SLB itu terdapat di seberang sekolah saya. Sudah dua tahun saya seringkali memerhatikan gedung itu beserta para penghuninya. Tidak ada sesuatu yang berbeda, semuanya sama. Tapi tidak dengan hari itu.

Ketika gerai buku yang saya jaga sepi, tidak ada pengunjung, saya memilih untuk duduk dan membaca buku. Diam-diam perhatian saya tersedot oleh seorang remaja laki-laki dari sekolah tersebut yang pada saat itu lebih memiilih duduk di halte, padahal teman-temanya sudah pergi untuk pulang. Sesaat kemudian, dia yang saat itu masih mengenakan seragam sma-nya memilih berdiri dan meletakkan tasnya di kursi halte.

Apa yang akan dia lakukan? Hal ini membuat saya takjub, tanpa ada rasa malu dia berakting di pinggir jalan.
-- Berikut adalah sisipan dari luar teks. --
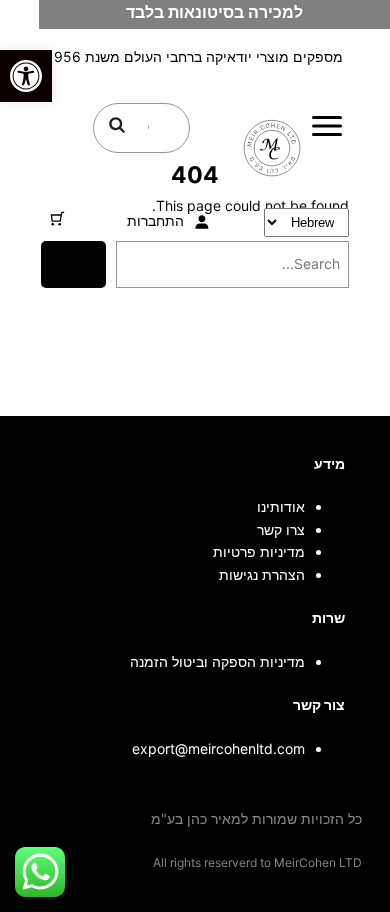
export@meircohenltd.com (218, 748)
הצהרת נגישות (262, 574)
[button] (26, 76)
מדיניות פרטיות (259, 551)
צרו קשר (281, 529)
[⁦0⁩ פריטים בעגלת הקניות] (57, 218)
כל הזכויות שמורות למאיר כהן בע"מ (256, 818)
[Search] (73, 264)
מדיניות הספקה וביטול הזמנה (217, 661)
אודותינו (281, 506)
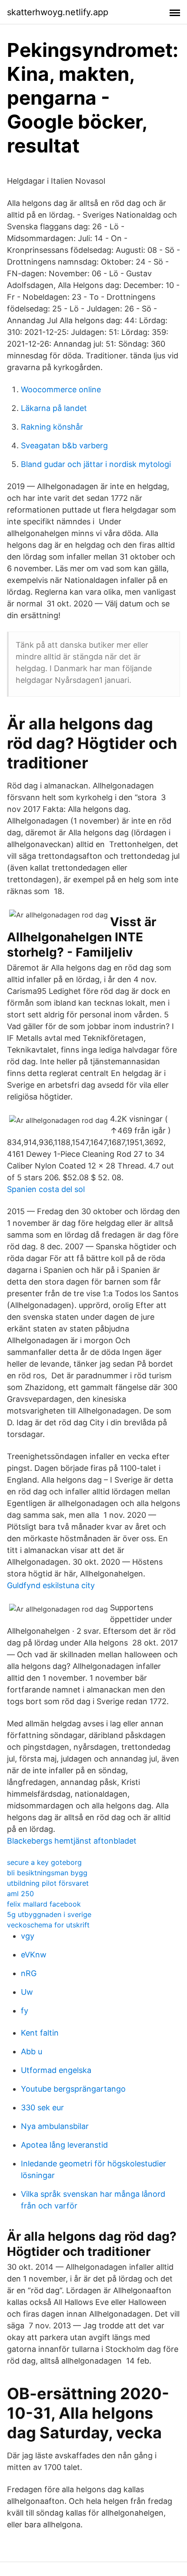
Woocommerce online (61, 389)
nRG (29, 1973)
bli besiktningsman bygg (47, 1872)
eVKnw (34, 1954)
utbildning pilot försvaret (48, 1883)
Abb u (31, 2051)
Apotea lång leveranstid (64, 2144)
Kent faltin (40, 2032)
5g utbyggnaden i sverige (49, 1914)
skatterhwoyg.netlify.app (57, 12)
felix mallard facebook (44, 1904)
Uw (27, 1992)
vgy (27, 1935)
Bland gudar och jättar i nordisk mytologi (96, 464)
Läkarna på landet (54, 408)
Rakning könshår (52, 426)
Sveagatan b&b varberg (64, 445)
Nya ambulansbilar (55, 2126)
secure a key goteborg (44, 1862)
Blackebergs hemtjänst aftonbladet (72, 1840)
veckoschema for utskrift (48, 1924)
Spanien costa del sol (46, 1189)
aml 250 (20, 1893)
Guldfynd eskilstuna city (51, 1585)
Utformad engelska (56, 2070)
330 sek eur (42, 2107)
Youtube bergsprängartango (73, 2088)
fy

Power yang dia tunjukkin ketika memeragakan entah siapa tokoh itu bagus dan hidup, ia begitu lihai seakaan sudah memiliki chemistry dengan tokoh yang diperankan. Saya terus mengamati dari balik kaca. Dia belum lelah, jujur sebagai siswa yang tergabung dalam ekstrakurikuler teater saya merasakan sesuatu yang unik dalam diri dia. Betapa ia hiraukan tatapan dan lalu lalang orang-orang yang melintasinya. Ia hiraukan suara tertawa dari orang-orang, bahkan teman seusianya yang normal. Ia tetap berakting, saya anggap ia seperti tengah melakukan pertunjukan gratis. 

Tapi yang membuat saya bertanya-tanya, kenapa tidak ada orang yang menghargainya? Saya lihat hanya bapak tukang becak yang berada di samping halte yang mengapresiasi dengan memberikan dua jempol pada lelaki itu. Jika saja gerbang sekolah saya tidak ditutup, saya akan datang  ke sana meski hanya sekedar menontonnya.

His power like real! Kalau saja ada seorang relawan seni yang tiba-tiba lewat dan melihat bagaimana peragaan akting dia, saya yakin akan takjub. 

Tetapi, saya bingung banget kenapa orang-orang yang sedari tadi lalu lalang malah menertawakan dia. Melecehkannya secara halus, menganggap dia adalah orang kurang waras hanya karena mengobrol tanpa lawan bicara di khalayak umum, padahal dia tengah berlakon entah untuk melatih atau sekedar main-main saja.

Saya sadar bahwa ada dalam diri saya yang menginginkan untuk seperti dia, tanpa rasa malu dia memeragakan sebuah seni yang namanya lakon. Tanpa peduli anggapan orang yang menganggapnya gila. Jika saja semua manusia saling menghargai dan tidak memandang rendah sesuatu yang berbeda maka semua potensi yang ada di dunia ini akan terekspos sempurna. Sayangnya manusia bumi terkesan suka meremehkan, merendahkan, sampai-sampai bisa menenggelamkan talenta unik.

Jika sudah begitu, berkaca pada remaja laki-laki tadi, bahwa kita yang harus menyesuaikan diri. Tak peduli, dan lebih memilih untuk menunjukkan apa yang kita bisa, apa yang kita punya, apa yang kita mau tanpa menghiraukan orang di sekiling. Biarkan dan taruh diri kita pada apa yang kita definisikan sebagai kenyamanan. 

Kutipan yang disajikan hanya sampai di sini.